The South Florida Open Championships also known as the South Florida Championships or South Florida Open was an international men's and women's clay court tennis tournament founded in 1922. The tournament was first played in Miami, Florida, United States. From 1946 this tournament also carried the joint denomination of West Palm Beach Open. The tournament was played at other locations until 1977 when it was discontinued as part of the ILTF Independent Tour.

==History==
The South Florida Championships was a combined men's and women's clay court tournament first established in February 1922 and played in Miami, Florida, United States.
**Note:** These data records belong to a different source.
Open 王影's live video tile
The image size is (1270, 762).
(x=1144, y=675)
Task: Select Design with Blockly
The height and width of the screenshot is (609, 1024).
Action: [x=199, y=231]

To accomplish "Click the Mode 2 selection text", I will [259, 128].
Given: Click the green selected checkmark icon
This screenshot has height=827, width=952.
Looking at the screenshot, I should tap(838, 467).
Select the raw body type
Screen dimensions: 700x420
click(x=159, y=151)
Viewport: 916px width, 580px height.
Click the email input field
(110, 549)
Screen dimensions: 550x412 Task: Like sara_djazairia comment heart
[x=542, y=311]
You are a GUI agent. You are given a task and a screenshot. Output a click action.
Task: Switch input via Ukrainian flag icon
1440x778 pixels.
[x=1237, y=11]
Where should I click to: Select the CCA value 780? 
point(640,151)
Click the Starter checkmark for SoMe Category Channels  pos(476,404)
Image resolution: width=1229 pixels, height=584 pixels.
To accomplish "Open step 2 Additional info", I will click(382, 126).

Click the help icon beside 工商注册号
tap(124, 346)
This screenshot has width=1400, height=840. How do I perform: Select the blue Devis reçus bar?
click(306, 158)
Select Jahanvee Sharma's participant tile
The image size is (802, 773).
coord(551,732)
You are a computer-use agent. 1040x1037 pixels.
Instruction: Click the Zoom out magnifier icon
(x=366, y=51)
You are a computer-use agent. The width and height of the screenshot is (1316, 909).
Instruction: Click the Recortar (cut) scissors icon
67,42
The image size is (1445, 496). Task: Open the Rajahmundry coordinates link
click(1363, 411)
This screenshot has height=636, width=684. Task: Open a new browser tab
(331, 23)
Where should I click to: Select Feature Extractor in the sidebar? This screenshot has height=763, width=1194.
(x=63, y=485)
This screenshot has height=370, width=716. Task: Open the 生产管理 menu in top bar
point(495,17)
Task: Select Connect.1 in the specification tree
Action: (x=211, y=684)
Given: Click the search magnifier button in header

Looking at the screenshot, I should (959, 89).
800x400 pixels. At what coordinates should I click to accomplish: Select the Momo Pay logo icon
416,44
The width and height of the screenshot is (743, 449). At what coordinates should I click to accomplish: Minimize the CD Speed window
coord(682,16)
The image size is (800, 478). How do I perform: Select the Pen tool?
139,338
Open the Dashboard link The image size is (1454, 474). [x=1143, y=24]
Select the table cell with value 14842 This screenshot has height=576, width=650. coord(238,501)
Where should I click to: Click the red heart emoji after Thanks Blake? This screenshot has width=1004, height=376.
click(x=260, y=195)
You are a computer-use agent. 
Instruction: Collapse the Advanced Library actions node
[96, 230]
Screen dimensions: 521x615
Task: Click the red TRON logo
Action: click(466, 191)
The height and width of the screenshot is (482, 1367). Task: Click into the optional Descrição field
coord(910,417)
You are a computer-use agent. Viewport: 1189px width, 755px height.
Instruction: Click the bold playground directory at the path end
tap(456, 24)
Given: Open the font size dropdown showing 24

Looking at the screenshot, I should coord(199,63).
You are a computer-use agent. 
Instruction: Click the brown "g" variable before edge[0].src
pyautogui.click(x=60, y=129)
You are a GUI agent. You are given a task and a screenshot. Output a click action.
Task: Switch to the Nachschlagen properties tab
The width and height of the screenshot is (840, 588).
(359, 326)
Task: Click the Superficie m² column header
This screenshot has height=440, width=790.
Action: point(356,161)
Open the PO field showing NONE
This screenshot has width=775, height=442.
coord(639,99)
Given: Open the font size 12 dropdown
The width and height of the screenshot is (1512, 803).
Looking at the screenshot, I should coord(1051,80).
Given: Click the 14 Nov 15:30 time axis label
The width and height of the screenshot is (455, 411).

The inaugural singles winners were Fritz Bastian (men's) and Martha Floyd (women's). The tournament was part regional USLTA Southern Circuit. In 1954 a second edition of the men's event was held in Fort Lauderdale called the South Florida Fall Championships that was won by

The tournament was held in Miami, Miami Beach, Palm Beach Punta Gorda, West Palm Beach. The fall championships were played in Fort Lauderdale.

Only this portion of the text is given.